#### Task objective:
Repeat the entries in full. Each line must match exactly.

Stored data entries
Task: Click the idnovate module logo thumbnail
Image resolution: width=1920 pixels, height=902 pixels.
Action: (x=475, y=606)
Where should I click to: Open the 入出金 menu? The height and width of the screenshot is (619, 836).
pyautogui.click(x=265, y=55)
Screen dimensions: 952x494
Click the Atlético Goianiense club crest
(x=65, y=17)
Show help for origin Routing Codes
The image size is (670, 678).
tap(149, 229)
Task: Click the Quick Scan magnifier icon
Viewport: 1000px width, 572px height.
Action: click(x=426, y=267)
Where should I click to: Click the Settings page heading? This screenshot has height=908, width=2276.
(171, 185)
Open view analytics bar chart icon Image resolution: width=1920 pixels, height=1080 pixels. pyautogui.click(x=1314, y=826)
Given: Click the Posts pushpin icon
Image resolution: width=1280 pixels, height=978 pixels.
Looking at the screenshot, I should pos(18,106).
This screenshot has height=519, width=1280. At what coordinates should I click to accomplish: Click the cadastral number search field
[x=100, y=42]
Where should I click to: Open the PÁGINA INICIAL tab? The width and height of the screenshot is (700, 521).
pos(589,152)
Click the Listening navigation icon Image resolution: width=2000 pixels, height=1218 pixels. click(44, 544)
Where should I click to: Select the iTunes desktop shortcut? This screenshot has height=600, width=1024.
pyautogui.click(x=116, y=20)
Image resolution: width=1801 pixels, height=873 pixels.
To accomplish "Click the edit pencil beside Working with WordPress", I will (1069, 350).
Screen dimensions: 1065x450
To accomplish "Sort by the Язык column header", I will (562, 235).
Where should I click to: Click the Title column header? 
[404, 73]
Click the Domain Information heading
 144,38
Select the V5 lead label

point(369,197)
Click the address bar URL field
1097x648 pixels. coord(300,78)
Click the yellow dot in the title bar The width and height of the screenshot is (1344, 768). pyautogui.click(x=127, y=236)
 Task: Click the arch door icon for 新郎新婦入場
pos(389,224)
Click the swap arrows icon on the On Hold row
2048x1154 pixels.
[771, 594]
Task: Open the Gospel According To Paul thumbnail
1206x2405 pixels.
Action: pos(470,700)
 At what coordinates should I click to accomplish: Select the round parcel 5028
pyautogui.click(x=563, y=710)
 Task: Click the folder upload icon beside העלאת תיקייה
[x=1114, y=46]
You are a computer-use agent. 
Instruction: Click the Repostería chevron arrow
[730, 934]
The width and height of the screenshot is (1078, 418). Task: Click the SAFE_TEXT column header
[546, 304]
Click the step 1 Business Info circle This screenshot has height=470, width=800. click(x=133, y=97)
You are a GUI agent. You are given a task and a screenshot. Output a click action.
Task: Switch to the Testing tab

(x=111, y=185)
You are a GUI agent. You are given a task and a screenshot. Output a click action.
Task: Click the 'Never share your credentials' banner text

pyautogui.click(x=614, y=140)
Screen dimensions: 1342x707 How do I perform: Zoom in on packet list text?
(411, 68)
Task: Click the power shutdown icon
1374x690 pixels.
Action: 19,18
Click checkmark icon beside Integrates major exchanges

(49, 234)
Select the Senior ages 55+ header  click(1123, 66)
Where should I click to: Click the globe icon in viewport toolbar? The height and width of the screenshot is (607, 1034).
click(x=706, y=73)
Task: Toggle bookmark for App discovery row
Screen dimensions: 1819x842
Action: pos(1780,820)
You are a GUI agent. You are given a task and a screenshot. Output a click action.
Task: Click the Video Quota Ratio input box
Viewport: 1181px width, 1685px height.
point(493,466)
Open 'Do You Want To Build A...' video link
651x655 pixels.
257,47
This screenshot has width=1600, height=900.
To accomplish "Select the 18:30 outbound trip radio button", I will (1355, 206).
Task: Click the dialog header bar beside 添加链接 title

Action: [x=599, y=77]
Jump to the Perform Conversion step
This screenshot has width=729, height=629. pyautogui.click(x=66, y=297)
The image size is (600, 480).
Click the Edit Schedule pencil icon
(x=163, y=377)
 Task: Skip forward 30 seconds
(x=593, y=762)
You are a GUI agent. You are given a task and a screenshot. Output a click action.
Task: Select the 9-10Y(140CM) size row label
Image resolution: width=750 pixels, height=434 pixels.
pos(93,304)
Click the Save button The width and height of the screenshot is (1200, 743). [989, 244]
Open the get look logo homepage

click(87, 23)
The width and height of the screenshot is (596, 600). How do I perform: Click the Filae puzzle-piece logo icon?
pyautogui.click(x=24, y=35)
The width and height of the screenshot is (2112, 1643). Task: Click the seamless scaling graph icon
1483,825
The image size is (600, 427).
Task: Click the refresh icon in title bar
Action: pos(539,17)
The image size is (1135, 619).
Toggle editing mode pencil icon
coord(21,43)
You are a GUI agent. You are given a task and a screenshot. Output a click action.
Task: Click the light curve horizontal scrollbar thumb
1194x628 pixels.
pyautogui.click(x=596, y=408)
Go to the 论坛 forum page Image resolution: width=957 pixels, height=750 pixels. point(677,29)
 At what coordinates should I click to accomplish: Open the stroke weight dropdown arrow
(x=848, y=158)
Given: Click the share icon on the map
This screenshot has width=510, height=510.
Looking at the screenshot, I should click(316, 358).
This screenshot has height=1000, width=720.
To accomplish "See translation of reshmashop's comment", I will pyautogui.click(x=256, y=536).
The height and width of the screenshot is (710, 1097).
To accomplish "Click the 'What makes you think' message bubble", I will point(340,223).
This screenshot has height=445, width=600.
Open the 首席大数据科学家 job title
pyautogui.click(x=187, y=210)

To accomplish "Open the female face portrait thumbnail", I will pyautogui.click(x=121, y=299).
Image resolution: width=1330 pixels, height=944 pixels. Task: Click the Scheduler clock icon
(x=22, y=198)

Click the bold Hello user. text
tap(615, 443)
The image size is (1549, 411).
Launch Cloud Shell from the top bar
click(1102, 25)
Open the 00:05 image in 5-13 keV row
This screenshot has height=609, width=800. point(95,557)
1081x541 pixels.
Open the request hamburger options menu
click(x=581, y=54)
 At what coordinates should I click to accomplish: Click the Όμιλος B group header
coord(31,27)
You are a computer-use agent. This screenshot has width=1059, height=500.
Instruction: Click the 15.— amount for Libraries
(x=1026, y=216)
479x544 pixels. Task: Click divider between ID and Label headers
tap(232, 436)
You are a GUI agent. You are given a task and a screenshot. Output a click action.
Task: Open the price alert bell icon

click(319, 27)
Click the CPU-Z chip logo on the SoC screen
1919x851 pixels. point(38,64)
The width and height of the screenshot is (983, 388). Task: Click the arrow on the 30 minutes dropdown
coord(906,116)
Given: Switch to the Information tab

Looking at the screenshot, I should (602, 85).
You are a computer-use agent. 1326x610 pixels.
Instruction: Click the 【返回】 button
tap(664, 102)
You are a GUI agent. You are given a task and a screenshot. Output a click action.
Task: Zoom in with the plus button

#### Solution to the problem:
Task: Click the idnovate module logo thumbnail
Image resolution: width=1920 pixels, height=902 pixels.
Action: (x=475, y=606)
Where should I click to: Open the 入出金 menu? The height and width of the screenshot is (619, 836).
pyautogui.click(x=265, y=55)
Screen dimensions: 952x494
Click the Atlético Goianiense club crest
(x=65, y=17)
Show help for origin Routing Codes
The image size is (670, 678).
tap(149, 229)
Task: Click the Quick Scan magnifier icon
Viewport: 1000px width, 572px height.
Action: click(x=426, y=267)
Where should I click to: Click the Settings page heading? This screenshot has height=908, width=2276.
(171, 185)
Open view analytics bar chart icon Image resolution: width=1920 pixels, height=1080 pixels. pyautogui.click(x=1314, y=826)
Given: Click the Posts pushpin icon
Image resolution: width=1280 pixels, height=978 pixels.
Looking at the screenshot, I should pos(18,106).
This screenshot has height=519, width=1280. At what coordinates should I click to accomplish: Click the cadastral number search field
[x=100, y=42]
Where should I click to: Open the PÁGINA INICIAL tab? The width and height of the screenshot is (700, 521).
pos(589,152)
Click the Listening navigation icon Image resolution: width=2000 pixels, height=1218 pixels. click(44, 544)
Where should I click to: Select the iTunes desktop shortcut? This screenshot has height=600, width=1024.
pyautogui.click(x=116, y=20)
Image resolution: width=1801 pixels, height=873 pixels.
To accomplish "Click the edit pencil beside Working with WordPress", I will (1069, 350).
Screen dimensions: 1065x450
To accomplish "Sort by the Язык column header", I will (562, 235).
Where should I click to: Click the Title column header? 
[404, 73]
Click the Domain Information heading
 144,38
Select the V5 lead label

point(369,197)
Click the address bar URL field
1097x648 pixels. coord(300,78)
Click the yellow dot in the title bar The width and height of the screenshot is (1344, 768). pyautogui.click(x=127, y=236)
 Task: Click the arch door icon for 新郎新婦入場
pos(389,224)
Click the swap arrows icon on the On Hold row
2048x1154 pixels.
[771, 594]
Task: Open the Gospel According To Paul thumbnail
1206x2405 pixels.
Action: pos(470,700)
 At what coordinates should I click to accomplish: Select the round parcel 5028
pyautogui.click(x=563, y=710)
 Task: Click the folder upload icon beside העלאת תיקייה
[x=1114, y=46]
You are a computer-use agent. 
Instruction: Click the Repostería chevron arrow
[730, 934]
The width and height of the screenshot is (1078, 418). Task: Click the SAFE_TEXT column header
[546, 304]
Click the step 1 Business Info circle This screenshot has height=470, width=800. click(x=133, y=97)
You are a GUI agent. You are given a task and a screenshot. Output a click action.
Task: Switch to the Testing tab

(x=111, y=185)
You are a GUI agent. You are given a task and a screenshot. Output a click action.
Task: Click the 'Never share your credentials' banner text

pyautogui.click(x=614, y=140)
Screen dimensions: 1342x707 How do I perform: Zoom in on packet list text?
(411, 68)
Task: Click the power shutdown icon
1374x690 pixels.
Action: 19,18
Click checkmark icon beside Integrates major exchanges

(49, 234)
Select the Senior ages 55+ header  click(1123, 66)
Where should I click to: Click the globe icon in viewport toolbar? The height and width of the screenshot is (607, 1034).
click(x=706, y=73)
Task: Toggle bookmark for App discovery row
Screen dimensions: 1819x842
Action: pos(1780,820)
You are a GUI agent. You are given a task and a screenshot. Output a click action.
Task: Click the Video Quota Ratio input box
Viewport: 1181px width, 1685px height.
point(493,466)
Open 'Do You Want To Build A...' video link
651x655 pixels.
257,47
This screenshot has width=1600, height=900.
To accomplish "Select the 18:30 outbound trip radio button", I will (1355, 206).
Task: Click the dialog header bar beside 添加链接 title

Action: [x=599, y=77]
Jump to the Perform Conversion step
This screenshot has width=729, height=629. pyautogui.click(x=66, y=297)
The image size is (600, 480).
Click the Edit Schedule pencil icon
(x=163, y=377)
 Task: Skip forward 30 seconds
(x=593, y=762)
You are a GUI agent. You are given a task and a screenshot. Output a click action.
Task: Select the 9-10Y(140CM) size row label
Image resolution: width=750 pixels, height=434 pixels.
pos(93,304)
Click the Save button The width and height of the screenshot is (1200, 743). [989, 244]
Open the get look logo homepage

click(87, 23)
The width and height of the screenshot is (596, 600). How do I perform: Click the Filae puzzle-piece logo icon?
pyautogui.click(x=24, y=35)
The width and height of the screenshot is (2112, 1643). Task: Click the seamless scaling graph icon
1483,825
The image size is (600, 427).
Task: Click the refresh icon in title bar
Action: pos(539,17)
The image size is (1135, 619).
Toggle editing mode pencil icon
coord(21,43)
You are a GUI agent. You are given a task and a screenshot. Output a click action.
Task: Click the light curve horizontal scrollbar thumb
1194x628 pixels.
pyautogui.click(x=596, y=408)
Go to the 论坛 forum page Image resolution: width=957 pixels, height=750 pixels. point(677,29)
 At what coordinates should I click to accomplish: Open the stroke weight dropdown arrow
(x=848, y=158)
Given: Click the share icon on the map
This screenshot has width=510, height=510.
Looking at the screenshot, I should click(316, 358).
This screenshot has height=1000, width=720.
To accomplish "See translation of reshmashop's comment", I will pyautogui.click(x=256, y=536).
The height and width of the screenshot is (710, 1097).
To accomplish "Click the 'What makes you think' message bubble", I will point(340,223).
This screenshot has height=445, width=600.
Open the 首席大数据科学家 job title
pyautogui.click(x=187, y=210)

To accomplish "Open the female face portrait thumbnail", I will pyautogui.click(x=121, y=299).
Image resolution: width=1330 pixels, height=944 pixels. Task: Click the Scheduler clock icon
(x=22, y=198)

Click the bold Hello user. text
tap(615, 443)
The image size is (1549, 411).
Launch Cloud Shell from the top bar
click(1102, 25)
Open the 00:05 image in 5-13 keV row
This screenshot has height=609, width=800. point(95,557)
1081x541 pixels.
Open the request hamburger options menu
click(x=581, y=54)
 At what coordinates should I click to accomplish: Click the Όμιλος B group header
coord(31,27)
You are a computer-use agent. This screenshot has width=1059, height=500.
Instruction: Click the 15.— amount for Libraries
(x=1026, y=216)
479x544 pixels. Task: Click divider between ID and Label headers
tap(232, 436)
You are a GUI agent. You are given a task and a screenshot. Output a click action.
Task: Open the price alert bell icon

click(319, 27)
Click the CPU-Z chip logo on the SoC screen
1919x851 pixels. point(38,64)
The width and height of the screenshot is (983, 388). Task: Click the arrow on the 30 minutes dropdown
coord(906,116)
Given: Switch to the Information tab

Looking at the screenshot, I should (602, 85).
You are a computer-use agent. 1326x610 pixels.
Instruction: Click the 【返回】 button
tap(664, 102)
You are a GUI agent. You are given a task and a screenshot. Output a click action.
Task: Zoom in with the plus button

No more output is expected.